Nevertheless, the car requires significant work — work that could take as long as two years to complete. Pannell says the car will be totally stripped down and rebuilt.
“Once the car is inside, I’ll strip the roof off because it has kind of a tar paper roof on top of it. There are some patches in the roof that have been patched up with incorrect material,” he said. “We’ll cut those back out and mill the correct boards to go on the roof. Then we’ll start pulling the boards off the sides in sections.”
From there, the metal parts will be sand-blasted to get rid of corrosion, and new boards will be installed from the bottom up. A number of broken/missing parts will be repaired and/or fabricated as well.
Unfortunately, the car’s original wood is largely unsalvageable. Pannell says that some of it will be returned to Ogden. Meanwhile, the new wood will be painted in a color that more closely matches what was there when the car first arrived in Utah 75 years ago and also adorned with new shields and banners.

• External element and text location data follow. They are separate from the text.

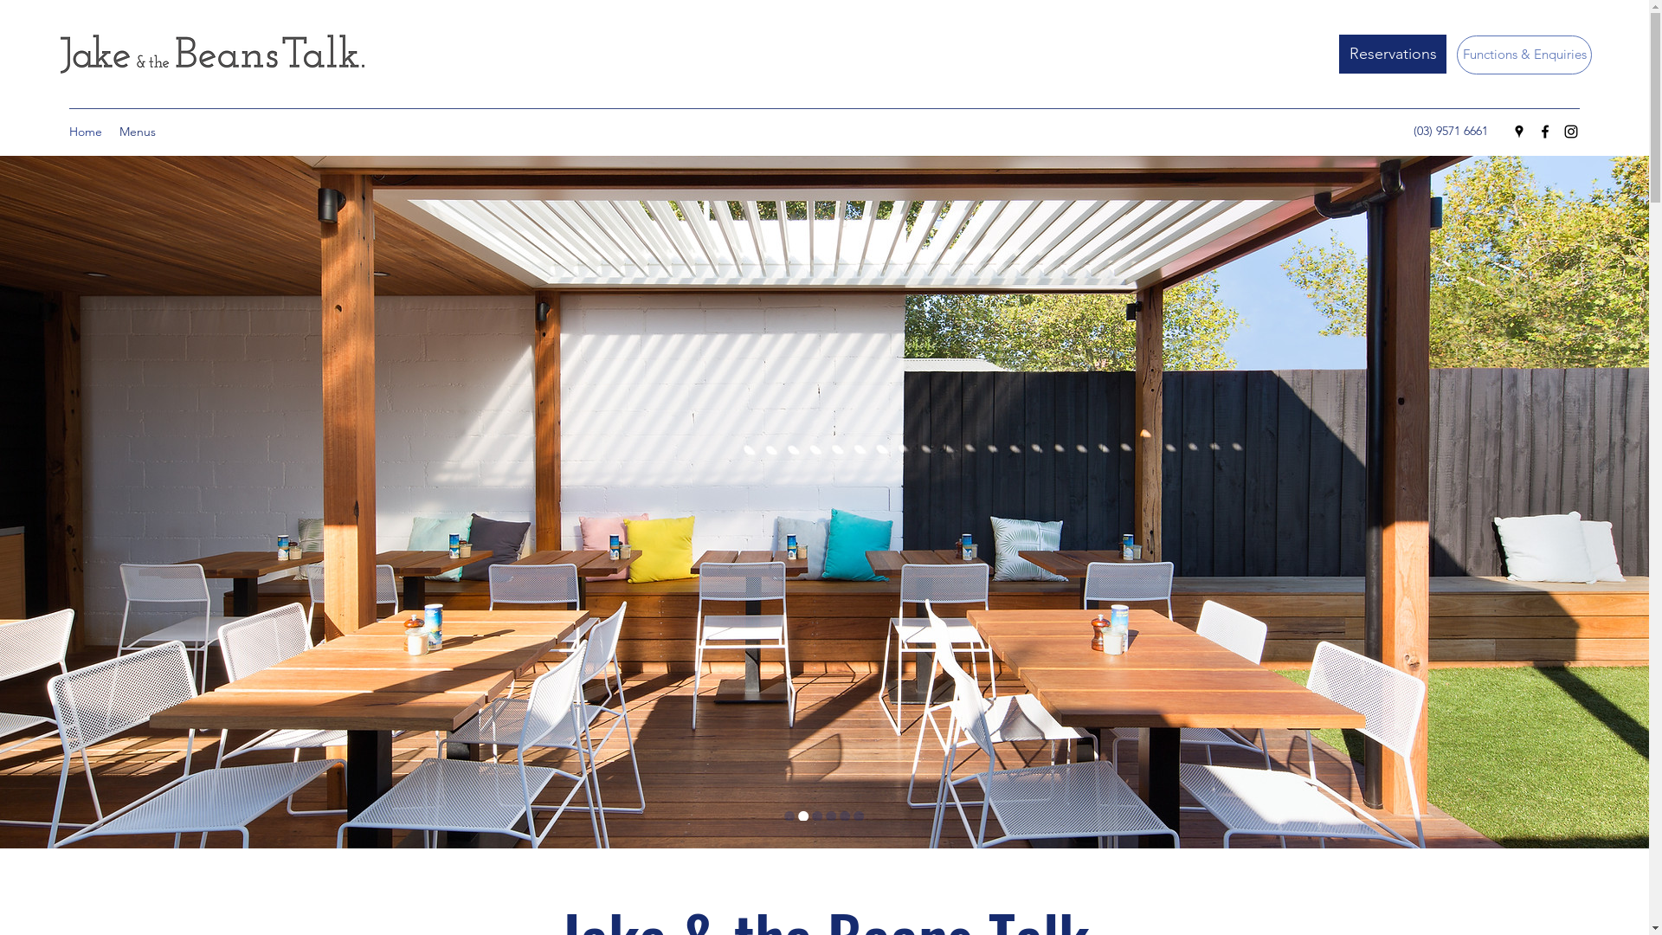 The height and width of the screenshot is (935, 1662). Describe the element at coordinates (85, 130) in the screenshot. I see `'Home'` at that location.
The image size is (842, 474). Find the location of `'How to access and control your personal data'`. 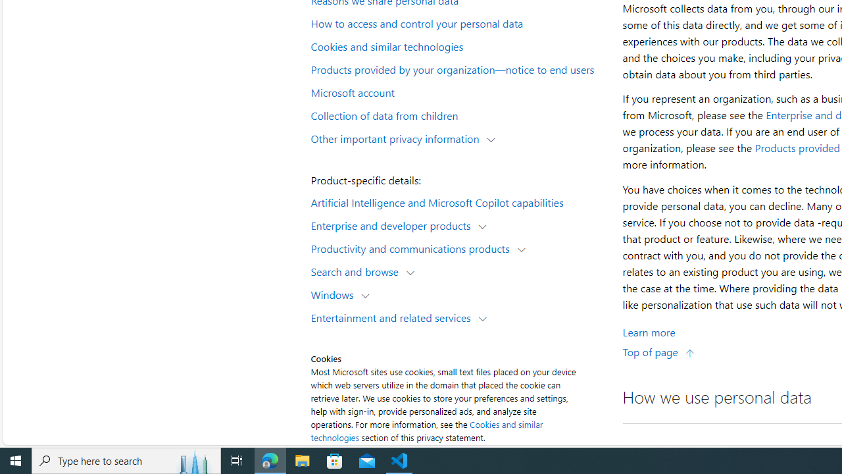

'How to access and control your personal data' is located at coordinates (458, 23).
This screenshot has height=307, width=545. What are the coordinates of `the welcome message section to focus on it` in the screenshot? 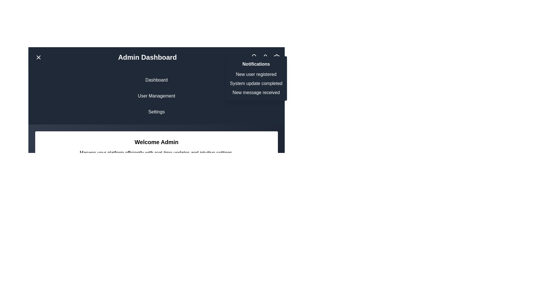 It's located at (156, 147).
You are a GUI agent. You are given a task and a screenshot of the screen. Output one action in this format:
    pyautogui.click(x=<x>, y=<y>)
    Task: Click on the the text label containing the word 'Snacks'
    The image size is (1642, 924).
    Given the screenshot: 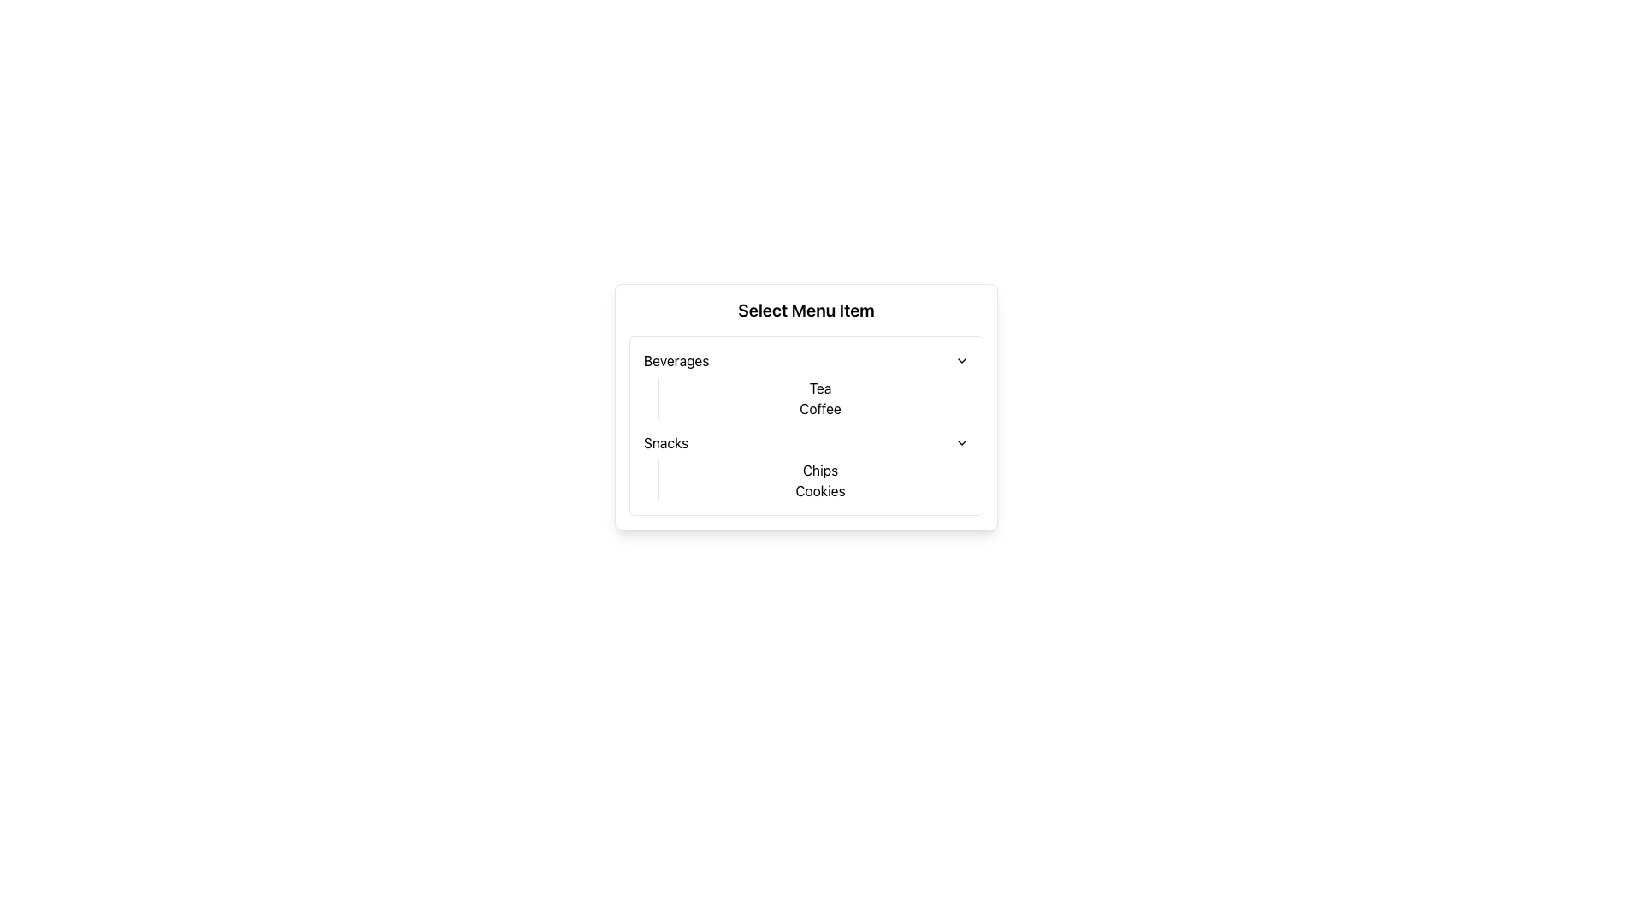 What is the action you would take?
    pyautogui.click(x=665, y=441)
    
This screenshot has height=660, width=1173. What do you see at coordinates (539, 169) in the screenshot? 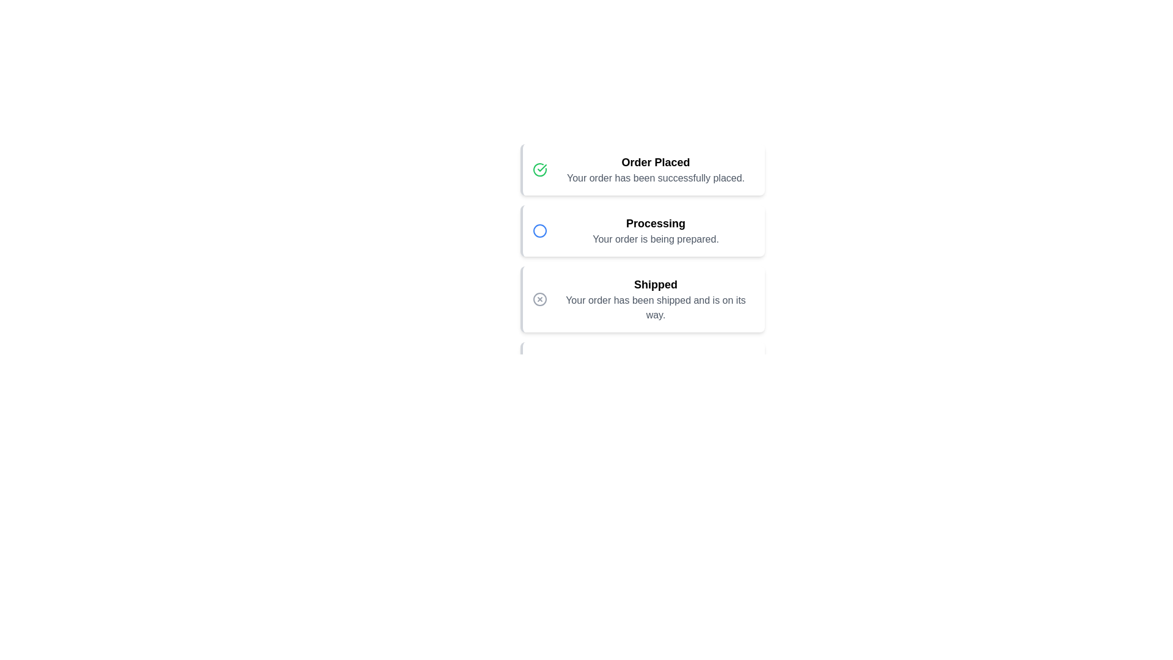
I see `the status icon of the step with title Order Placed` at bounding box center [539, 169].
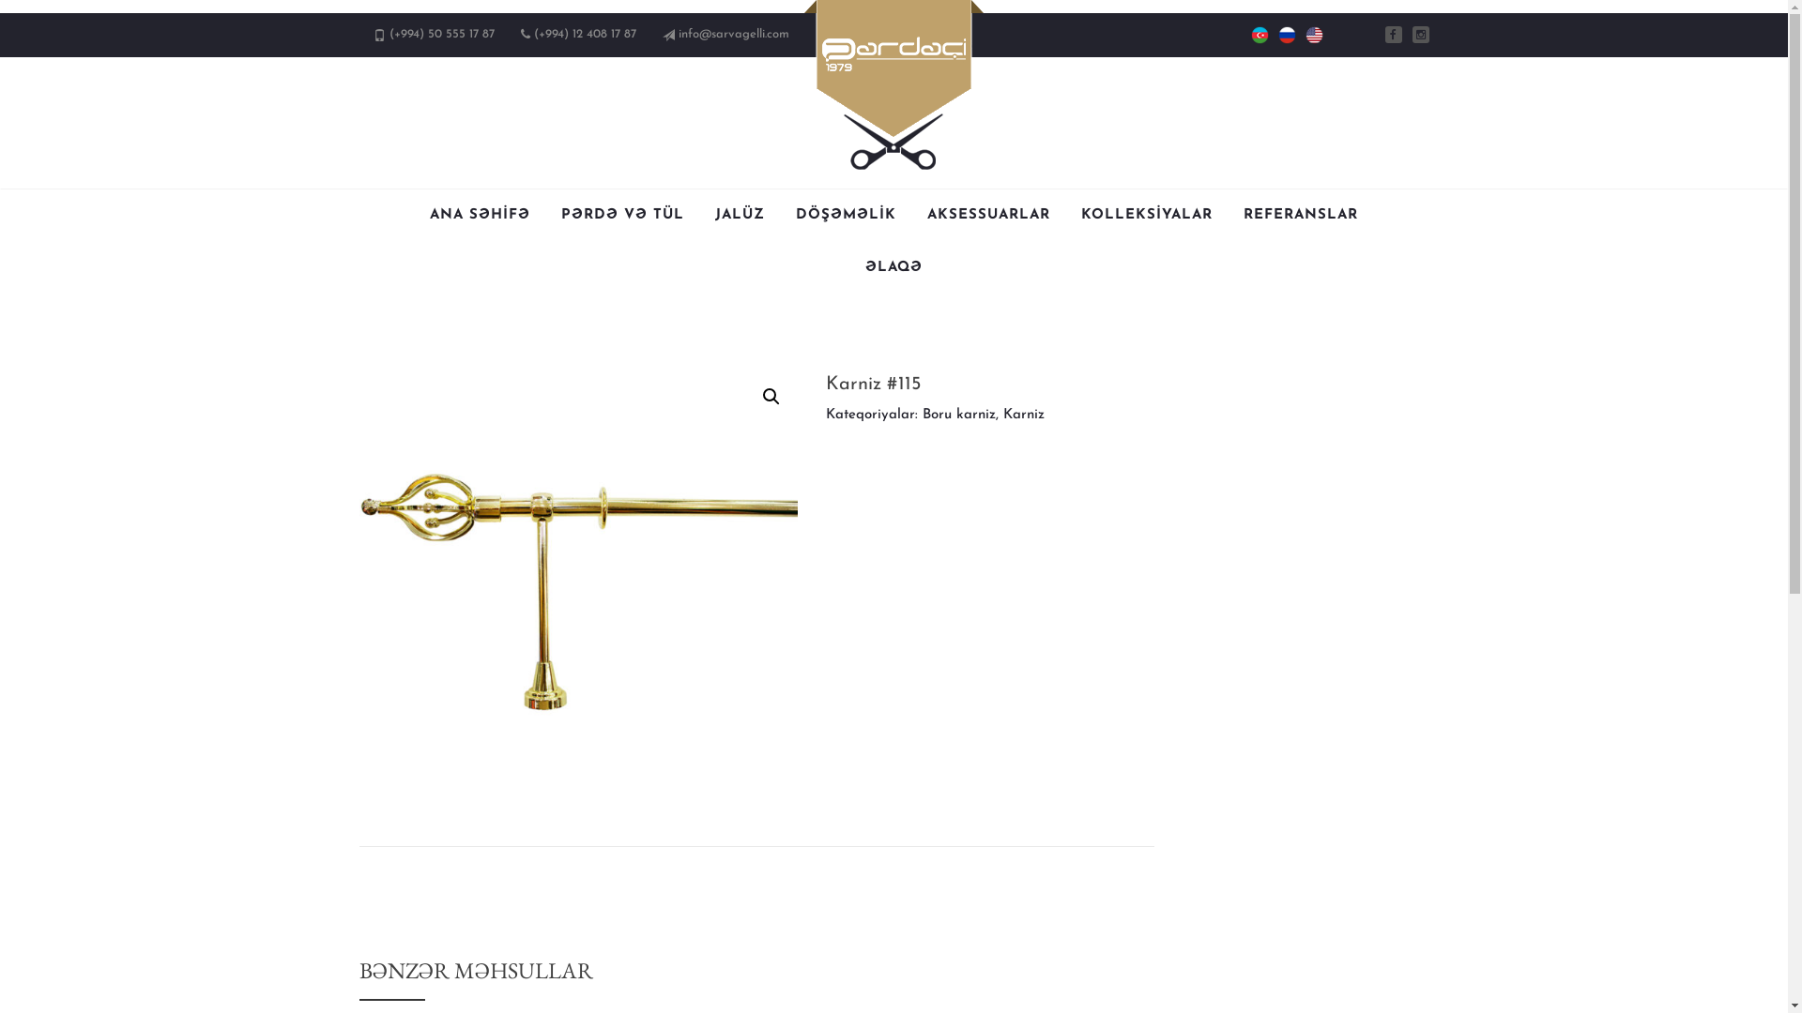  I want to click on 'info@sarvagelli.com', so click(676, 34).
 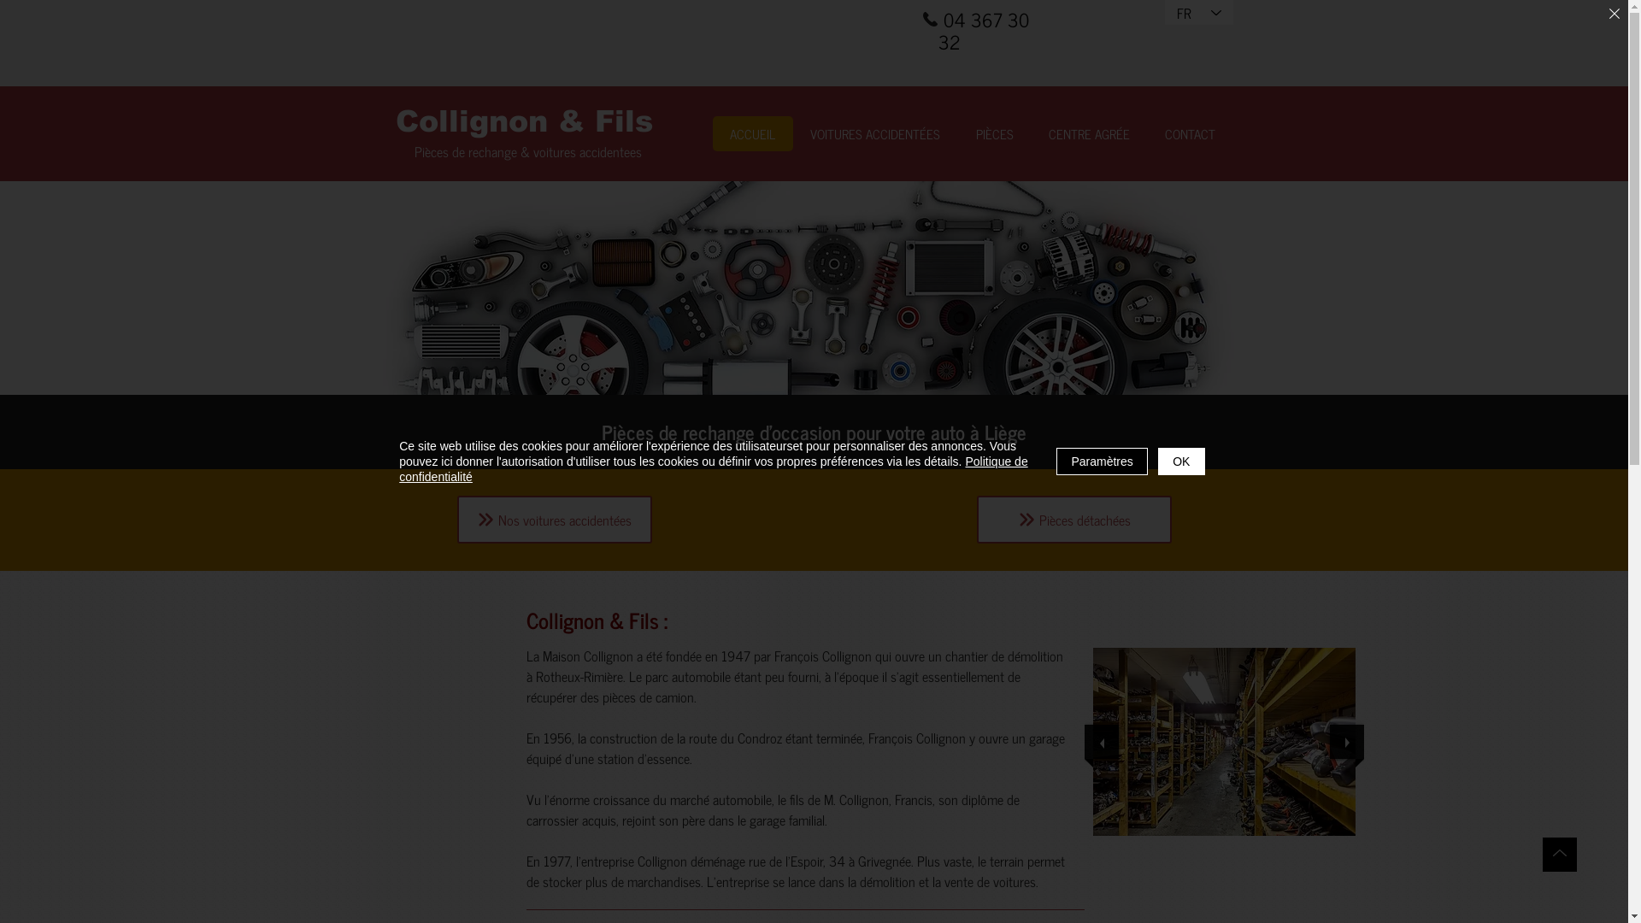 I want to click on 'OK', so click(x=1180, y=461).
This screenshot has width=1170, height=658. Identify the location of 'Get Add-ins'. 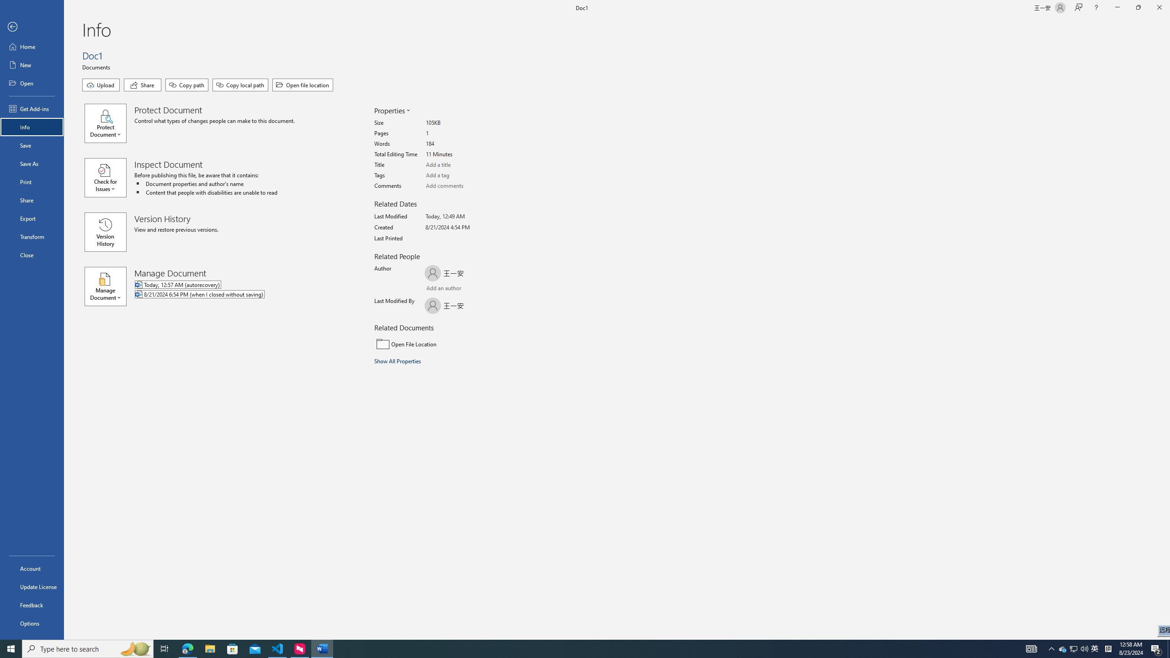
(32, 108).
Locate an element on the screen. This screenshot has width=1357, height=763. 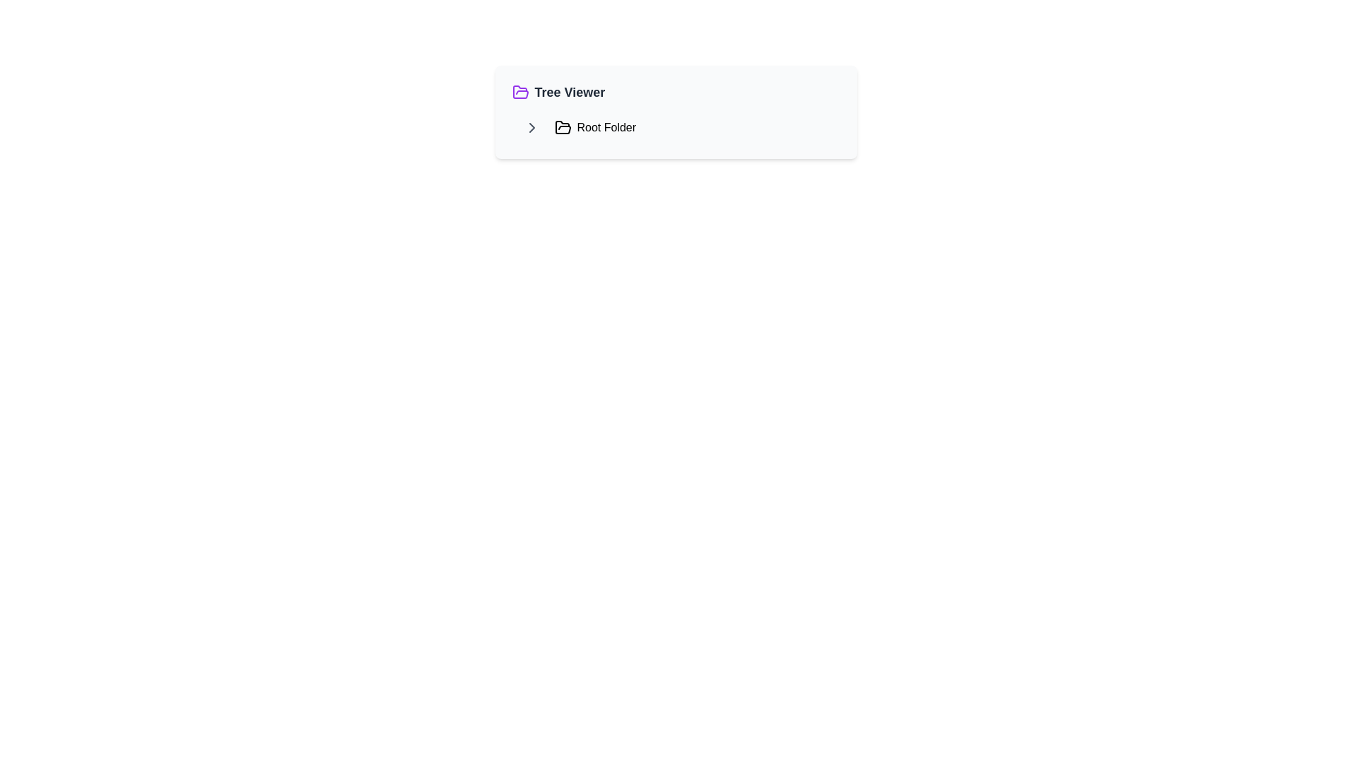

“We do an awful lot of physical research and internet research,” Pannell said of the effort to rebuild the car accurately, adding that he’s in regular communication with the person charged with restoring Hawaii’s Merci Car, as well as an expert on the cars’ history.
While the Merci Car will eventually find its way back to Union Station, Pannell is hoping to see it make at least one stop on its way back to the Beehive State.
“When the Merci Car is finished and before it goes back to Ogden, we’re hoping to take it downtown and put it right next to the one in town here and do a celebration, because it’ll be the first time that two of the Merci Cars have been together since they were delivered in 1949.”